ABOUT THIS TASK:
Return every record below exactly as written.

RECORDS FOR THIS EXERCISE section start

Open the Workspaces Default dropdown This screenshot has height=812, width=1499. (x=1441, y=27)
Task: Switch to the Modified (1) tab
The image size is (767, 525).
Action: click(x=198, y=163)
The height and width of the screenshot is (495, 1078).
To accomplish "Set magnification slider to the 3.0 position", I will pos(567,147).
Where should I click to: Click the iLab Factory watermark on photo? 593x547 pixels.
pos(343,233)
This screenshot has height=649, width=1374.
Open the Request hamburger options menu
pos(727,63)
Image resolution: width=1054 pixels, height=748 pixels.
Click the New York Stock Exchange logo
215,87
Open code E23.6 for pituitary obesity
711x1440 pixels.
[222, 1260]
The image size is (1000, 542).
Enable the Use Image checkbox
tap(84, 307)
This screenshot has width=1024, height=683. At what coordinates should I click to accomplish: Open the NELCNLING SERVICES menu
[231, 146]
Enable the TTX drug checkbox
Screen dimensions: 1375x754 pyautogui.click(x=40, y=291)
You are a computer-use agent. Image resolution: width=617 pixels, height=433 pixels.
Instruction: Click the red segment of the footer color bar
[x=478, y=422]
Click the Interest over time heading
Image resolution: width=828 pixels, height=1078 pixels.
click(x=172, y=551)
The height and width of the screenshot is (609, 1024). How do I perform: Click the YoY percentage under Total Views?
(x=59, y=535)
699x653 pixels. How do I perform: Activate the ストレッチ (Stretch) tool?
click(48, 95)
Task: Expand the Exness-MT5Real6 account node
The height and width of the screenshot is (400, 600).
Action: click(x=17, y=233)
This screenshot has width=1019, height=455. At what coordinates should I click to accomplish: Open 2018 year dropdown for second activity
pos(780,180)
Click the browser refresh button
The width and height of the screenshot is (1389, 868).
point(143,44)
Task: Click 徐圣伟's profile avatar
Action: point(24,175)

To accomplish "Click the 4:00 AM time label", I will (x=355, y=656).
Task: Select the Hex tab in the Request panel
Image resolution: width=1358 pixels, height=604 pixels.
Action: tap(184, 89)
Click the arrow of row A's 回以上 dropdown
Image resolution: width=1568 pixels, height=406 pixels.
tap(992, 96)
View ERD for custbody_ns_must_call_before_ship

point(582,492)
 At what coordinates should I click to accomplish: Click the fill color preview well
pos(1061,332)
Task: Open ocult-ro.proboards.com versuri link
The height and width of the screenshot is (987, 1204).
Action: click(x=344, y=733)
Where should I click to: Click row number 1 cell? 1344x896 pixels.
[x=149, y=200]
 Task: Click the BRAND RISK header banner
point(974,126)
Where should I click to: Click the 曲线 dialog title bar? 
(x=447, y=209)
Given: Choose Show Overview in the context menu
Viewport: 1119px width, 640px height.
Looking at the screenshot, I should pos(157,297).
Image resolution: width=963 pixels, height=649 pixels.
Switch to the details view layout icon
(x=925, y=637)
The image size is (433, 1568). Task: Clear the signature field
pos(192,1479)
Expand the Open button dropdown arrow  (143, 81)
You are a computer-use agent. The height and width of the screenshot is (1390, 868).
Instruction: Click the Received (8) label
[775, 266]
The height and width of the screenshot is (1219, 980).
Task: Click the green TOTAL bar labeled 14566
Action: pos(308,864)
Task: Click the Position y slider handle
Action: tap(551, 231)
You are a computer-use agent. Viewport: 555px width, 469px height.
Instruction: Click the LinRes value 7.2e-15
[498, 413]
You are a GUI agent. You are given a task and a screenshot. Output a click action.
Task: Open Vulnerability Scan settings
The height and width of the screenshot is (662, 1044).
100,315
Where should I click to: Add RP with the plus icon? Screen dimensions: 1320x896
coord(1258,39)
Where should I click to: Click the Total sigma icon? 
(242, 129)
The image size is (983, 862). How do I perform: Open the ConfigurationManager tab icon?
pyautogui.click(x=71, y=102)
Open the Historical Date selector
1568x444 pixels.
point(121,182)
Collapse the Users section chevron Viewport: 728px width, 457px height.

RECORDS FOR THIS EXERCISE section end

RESULT OF THE TASK:
Open the Workspaces Default dropdown This screenshot has height=812, width=1499. (x=1441, y=27)
Task: Switch to the Modified (1) tab
The image size is (767, 525).
Action: click(x=198, y=163)
The height and width of the screenshot is (495, 1078).
To accomplish "Set magnification slider to the 3.0 position", I will pos(567,147).
Where should I click to: Click the iLab Factory watermark on photo? 593x547 pixels.
pos(343,233)
This screenshot has height=649, width=1374.
Open the Request hamburger options menu
pos(727,63)
Image resolution: width=1054 pixels, height=748 pixels.
Click the New York Stock Exchange logo
215,87
Open code E23.6 for pituitary obesity
711x1440 pixels.
[222, 1260]
The image size is (1000, 542).
Enable the Use Image checkbox
tap(84, 307)
This screenshot has width=1024, height=683. At what coordinates should I click to accomplish: Open the NELCNLING SERVICES menu
[231, 146]
Enable the TTX drug checkbox
Screen dimensions: 1375x754 pyautogui.click(x=40, y=291)
You are a computer-use agent. Image resolution: width=617 pixels, height=433 pixels.
Instruction: Click the red segment of the footer color bar
[x=478, y=422]
Click the Interest over time heading
Image resolution: width=828 pixels, height=1078 pixels.
click(x=172, y=551)
The height and width of the screenshot is (609, 1024). How do I perform: Click the YoY percentage under Total Views?
(x=59, y=535)
699x653 pixels. How do I perform: Activate the ストレッチ (Stretch) tool?
click(48, 95)
Task: Expand the Exness-MT5Real6 account node
The height and width of the screenshot is (400, 600).
Action: click(x=17, y=233)
This screenshot has width=1019, height=455. At what coordinates should I click to accomplish: Open 2018 year dropdown for second activity
pos(780,180)
Click the browser refresh button
The width and height of the screenshot is (1389, 868).
point(143,44)
Task: Click 徐圣伟's profile avatar
Action: point(24,175)

To accomplish "Click the 4:00 AM time label", I will (x=355, y=656).
Task: Select the Hex tab in the Request panel
Image resolution: width=1358 pixels, height=604 pixels.
Action: tap(184, 89)
Click the arrow of row A's 回以上 dropdown
Image resolution: width=1568 pixels, height=406 pixels.
tap(992, 96)
View ERD for custbody_ns_must_call_before_ship

point(582,492)
 At what coordinates should I click to accomplish: Click the fill color preview well
pos(1061,332)
Task: Open ocult-ro.proboards.com versuri link
The height and width of the screenshot is (987, 1204).
Action: click(x=344, y=733)
Where should I click to: Click row number 1 cell? 1344x896 pixels.
[x=149, y=200]
 Task: Click the BRAND RISK header banner
point(974,126)
Where should I click to: Click the 曲线 dialog title bar? 
(x=447, y=209)
Given: Choose Show Overview in the context menu
Viewport: 1119px width, 640px height.
Looking at the screenshot, I should pos(157,297).
Image resolution: width=963 pixels, height=649 pixels.
Switch to the details view layout icon
(x=925, y=637)
The image size is (433, 1568). Task: Clear the signature field
pos(192,1479)
Expand the Open button dropdown arrow  (143, 81)
You are a computer-use agent. The height and width of the screenshot is (1390, 868).
Instruction: Click the Received (8) label
[775, 266]
The height and width of the screenshot is (1219, 980).
Task: Click the green TOTAL bar labeled 14566
Action: pos(308,864)
Task: Click the Position y slider handle
Action: tap(551, 231)
You are a computer-use agent. Viewport: 555px width, 469px height.
Instruction: Click the LinRes value 7.2e-15
[498, 413]
You are a GUI agent. You are given a task and a screenshot. Output a click action.
Task: Open Vulnerability Scan settings
The height and width of the screenshot is (662, 1044).
100,315
Where should I click to: Add RP with the plus icon? Screen dimensions: 1320x896
coord(1258,39)
Where should I click to: Click the Total sigma icon? 
(242, 129)
The image size is (983, 862). How do I perform: Open the ConfigurationManager tab icon?
pyautogui.click(x=71, y=102)
Open the Historical Date selector
1568x444 pixels.
point(121,182)
Collapse the Users section chevron Viewport: 728px width, 457px height.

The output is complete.